Confirm the average response delay of each node in the call dependency graph based on the response delay of each microservice;

Starting from the node with in-degree 0, traverse all paths in the graph, accumulate the average response delays of the nodes passed by the path, and then get the average response delay of each path;

The average response delay of each node is divided by the average response delay of the path where the node is located to obtain the delay ratio of the node;

The tail delay target of each node is obtained by multiplying the delay ratio by the pre-specified tail delay, and when a node has multiple tail delay targets, the smallest tail delay target is selected as the final tail delay target.

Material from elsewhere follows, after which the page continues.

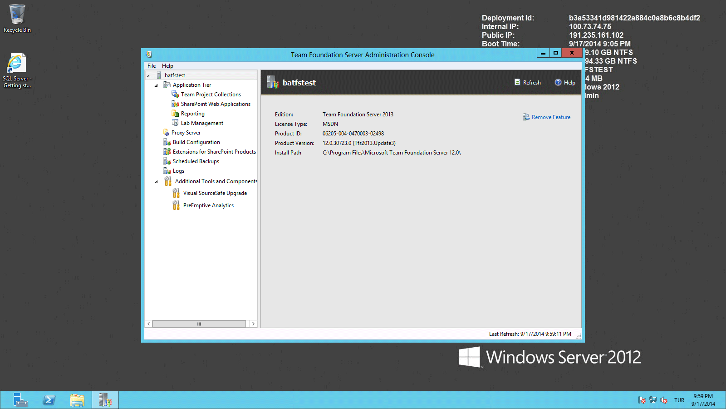The width and height of the screenshot is (726, 409).
Task: Open the File menu
Action: [x=151, y=65]
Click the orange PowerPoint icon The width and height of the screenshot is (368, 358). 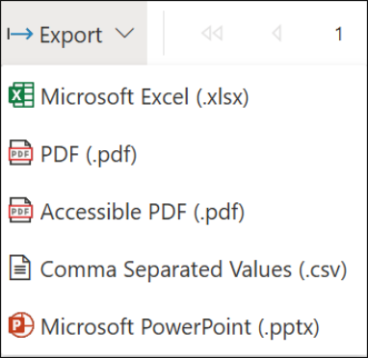tap(21, 325)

7. The resource management method according to claim 1, wherein adjusting the resource allocation of the microservice and the offline business according to the real-time tail delay and the tail delay target includes:

If there is a real-time tail delay of the target microservice that is greater than the tail delay target corresponding to the target microservice, reduce the deployed offline business resources by half;

If there is no real-time tail delay of the target microservice that is greater than the tail delay target corresponding to the target microservice, then deploy a new offline service or increase the resources of the deployed offline service.

8. A resource management device, characterized in that it includes:

The online business deployment module is used to reduce the resource allocation of the offline business and allocate excess resources for each microservice of the online business in the current time period if the host has deployed an offline business and receives an instruction to deploy an online business;

The pre-allocation module is used to predict the predicted request frequency of each microservice in the next preset time period based on the pre-trained prediction model, and perform resource allocation for each microservice in the next preset time period based on the predicted request frequency. preallocation;

The collection module is used to collect the real-time tail delay of each microservice at preset intervals, and obtain the tail delay target generated by each microservice in the offline analysis phase;

An adjustment module, configured to adjust the resource allocation of the microservice and the offline business according to the real-time tail delay and the tail delay target.

9. A computer device, characterized in that the computer device includes a processor and a memory coupled to the processor, and program instructions are stored in the memory. When the program instructions are executed by the processor, The processor is caused to execute the steps of the resource management method according to any one of claims 1-7.

10. A storage medium, characterized by storing program instructions capable of implementing the resource management method according to any one of claims 1-7.